The former right faction leader, who most recently served as Assistant Treasurer and Minister for Sport, stood down from both his ministery and his senate position, citing family reasons. He also said the party needed to “heal” following the ballot.
That development aside, with a Newspoll surprising commentators in the morning by finding of a swing back to the government, the prime minister saw off a challenge to her leadership of the Labor party by her former foreign minister, Kevin Rudd.
With Rudd indicating his willingness to go to the backbench with magnanimity (at least for now) and the Opposition floundering in yesterday afternoon’s parliamentary question time, Gillard may well feel satisfied with the day’s outcome.
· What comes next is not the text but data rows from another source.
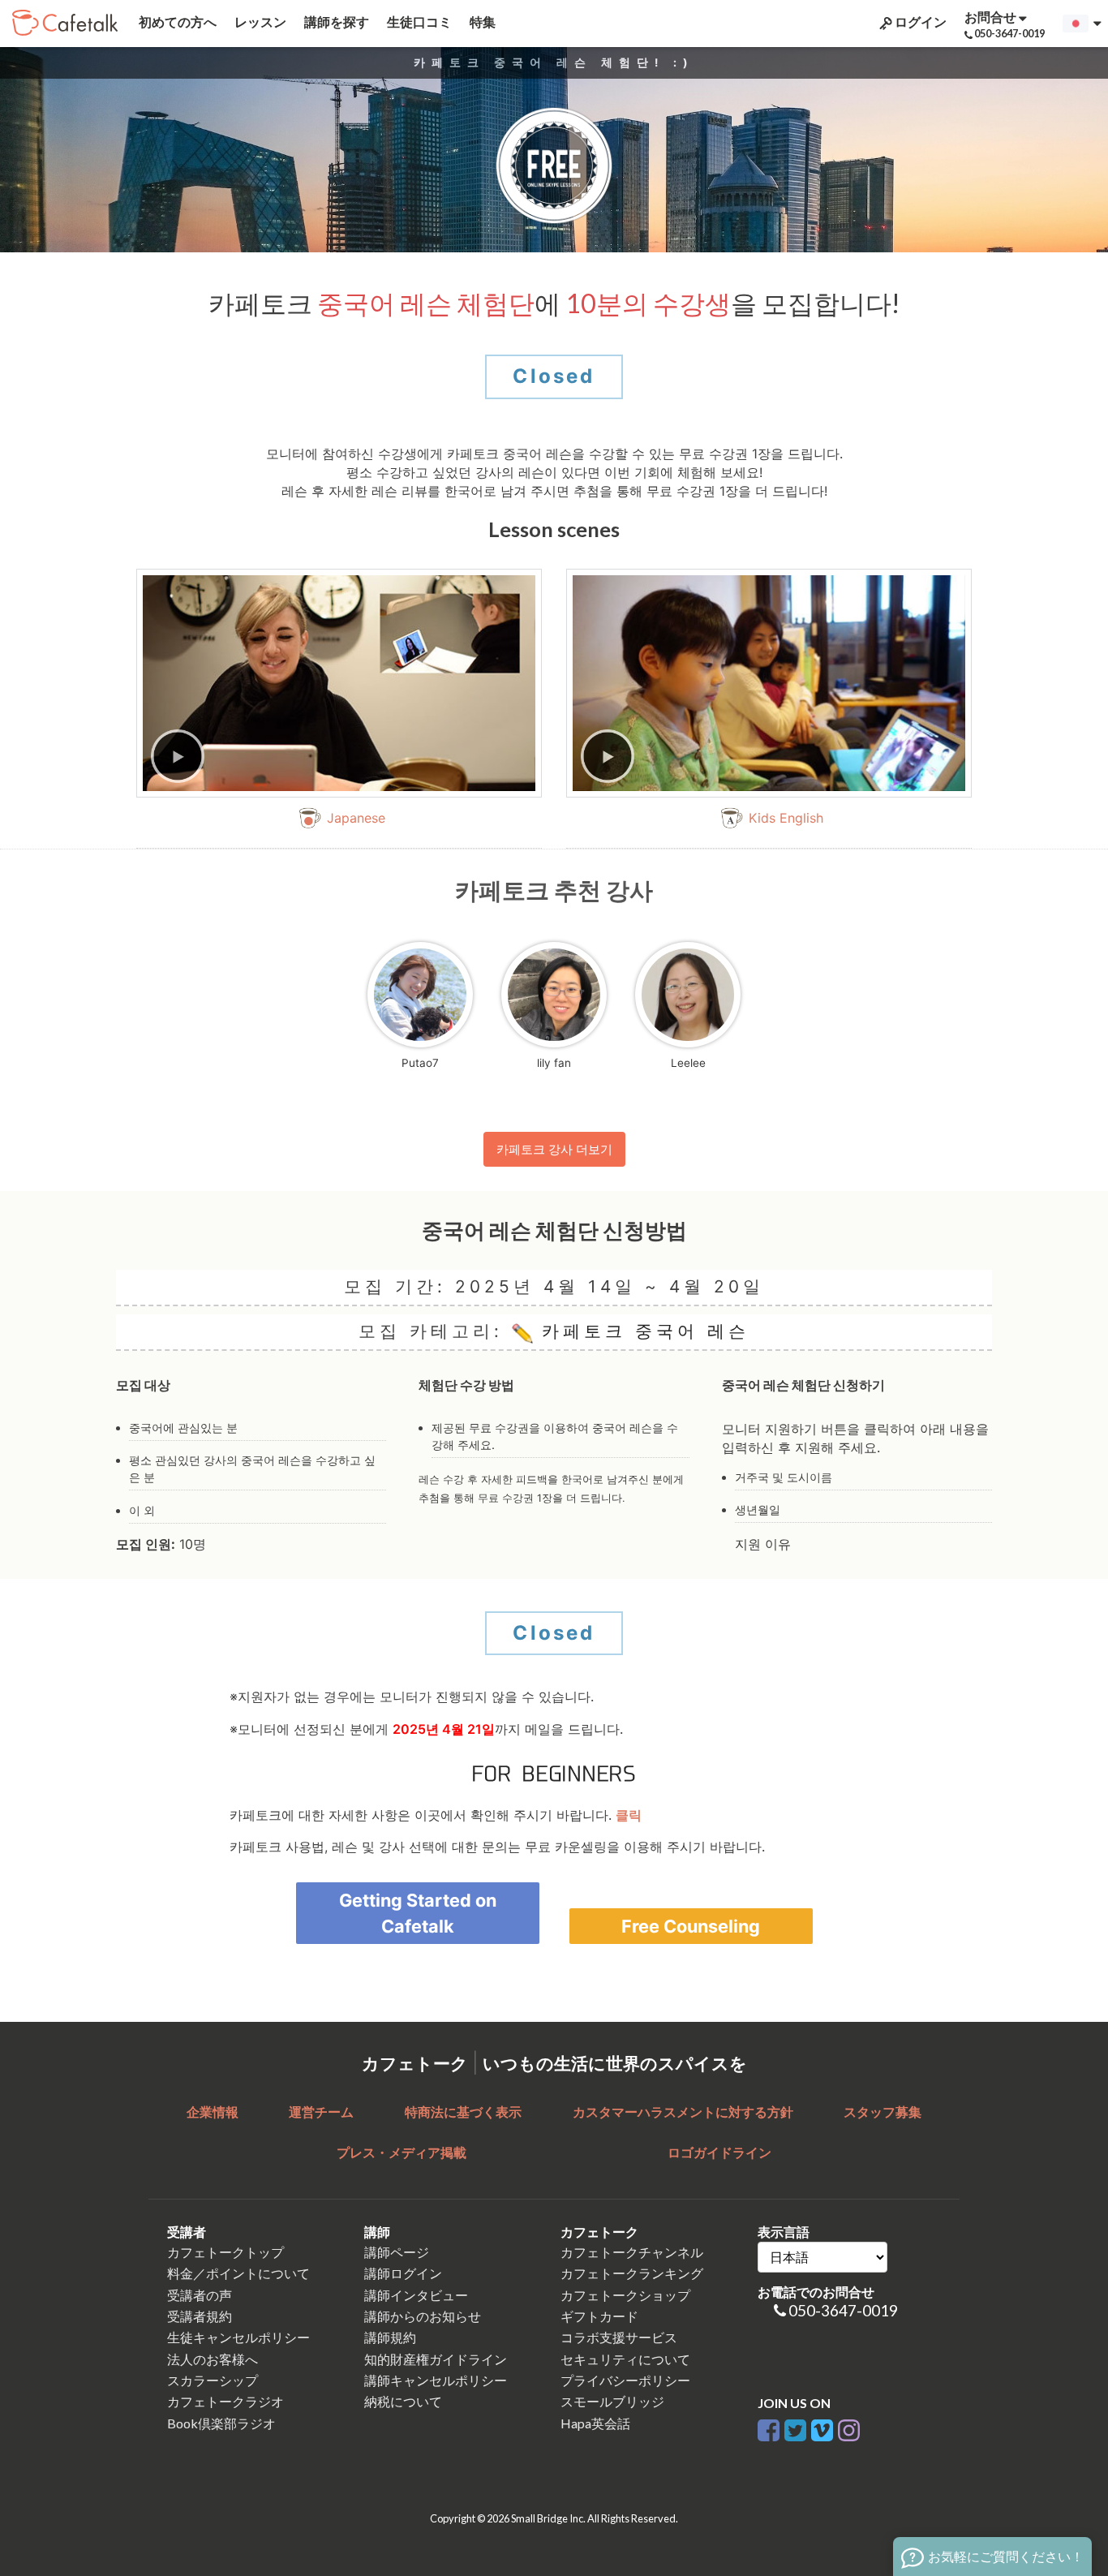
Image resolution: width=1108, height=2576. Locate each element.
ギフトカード (599, 2316)
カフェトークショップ (625, 2295)
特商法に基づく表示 (463, 2111)
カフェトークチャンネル (631, 2252)
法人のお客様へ (212, 2359)
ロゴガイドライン (719, 2152)
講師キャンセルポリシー (435, 2380)
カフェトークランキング (631, 2273)
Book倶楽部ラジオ (221, 2423)
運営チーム (321, 2111)
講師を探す (335, 21)
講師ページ (396, 2252)
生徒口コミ (418, 21)
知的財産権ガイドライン (435, 2359)
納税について (403, 2401)
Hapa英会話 (595, 2423)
Resolving the Rudd question
The Labor spill resolves the Rudd-versus-Gillard leadership dynamic for now, but the fundamental problems for the government have not really gone away. Without a lower house majority, Labor cannot afford to lose a single seat next election. Rather, it must find seats to win from the Liberal-National coalition in order to regain control of the House of Representatives.
The polls may be improving for the government, but the fact is that it is still languishing behind the opposition as the voters’ preferred choice. With the carbon tax due for implementation on 1 July, there is a real prospect of a fall in voter support occurring and Gillard’s leadership may be under pressure yet again.
Rudd now goes to the backbench where he can work on addressing his core problem – specifically, his lack of support in the caucus. Conditions for a leadership change may not be opportune at the moment, but that could change in the future.
No walk in the park
And it’s not all good news for the Coalition. In the House of Representatives sessions after the caucus meeting, the Liberal-National opposition floundered badly in its first opportunity to attack the government and its leader. There is a sense that, in the immediate aftermath of the Gillard-Rudd battle, it is opposition leader Tony Abbott who is under pressure.
Tony Abbott has also struggled to win over the support of the Australian voters as measured by the polls. His problem now is that the Labor party’s recent behaviour ought to set his side of politics up for a very easy victory at the next election.
Any sense that this might not transpire could be dangerous for Abbott’s leadership of the Liberal party. The failure of his team to exploit Labor’s problems in question time hints at a possibility that Abbott might struggle to fully exploit the opportunities being presented to him.
The long road to the polls
Although it’s not clear whether this is a problem for Abbott or not, the fact is that the next election isn’t due – and probably won’t be called – until the latter half of 2013.
Gillard has time to try to reverse polling trends (yesterday’s Newspoll notwithstanding), but it also means Abbott still has time to mount an effective campaign against her.
What’s also not clear is whether Gillard or Abbott will be at the helm of their respective parties when that election is held.
The first round of the leadership battle may be over, but there may be more to come.